Pictures aside, reproduce exactly each line from the one holding "Task: Like the woxiuxiu post with heart icon" through the last line of the material, both ends included.

- [Records provided]
•••

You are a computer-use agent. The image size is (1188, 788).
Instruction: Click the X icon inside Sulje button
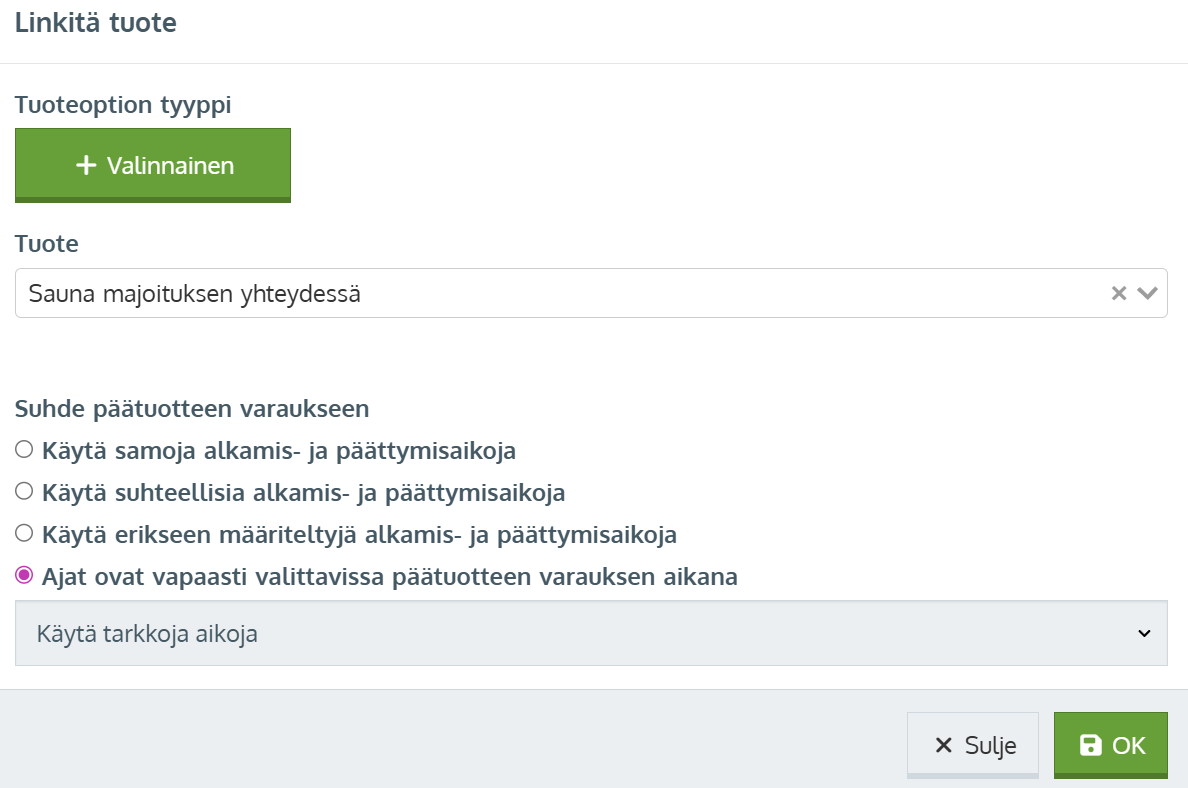pos(943,746)
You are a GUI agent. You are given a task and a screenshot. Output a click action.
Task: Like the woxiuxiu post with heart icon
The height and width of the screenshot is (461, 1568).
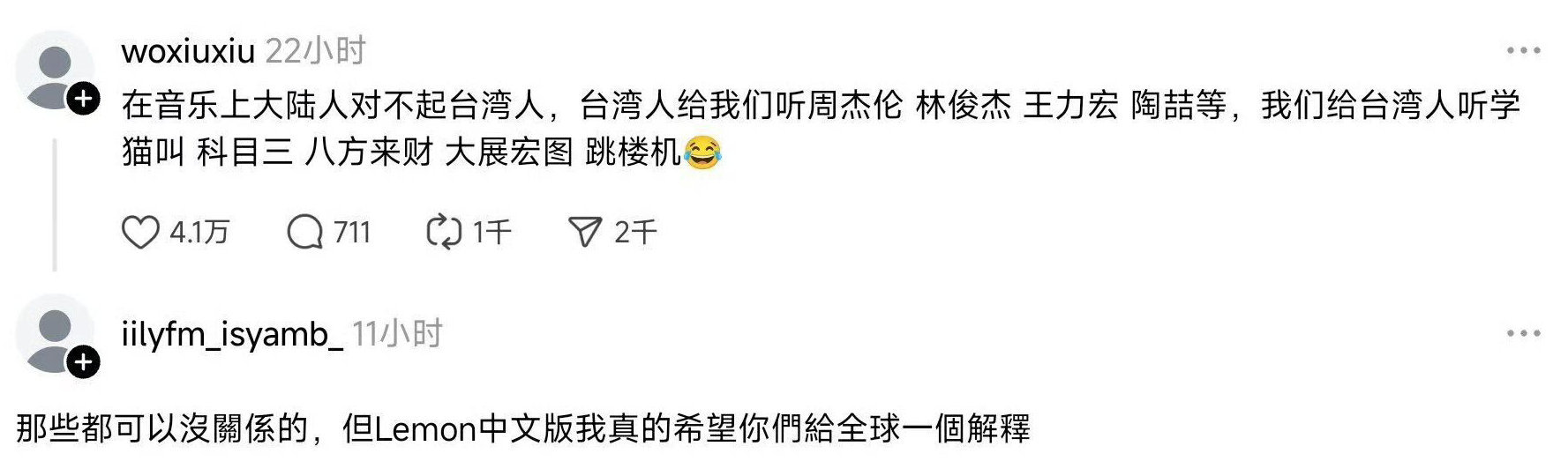point(139,233)
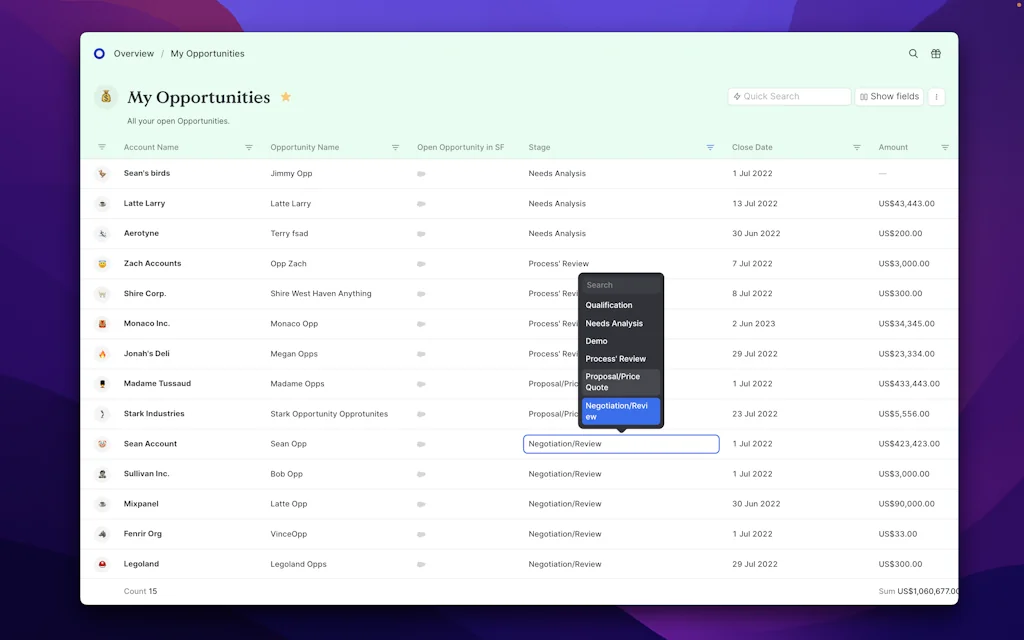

•••

- [Response to this exercise]
Task: Like the woxiuxiu post with heart icon
The height and width of the screenshot is (461, 1568).
point(139,233)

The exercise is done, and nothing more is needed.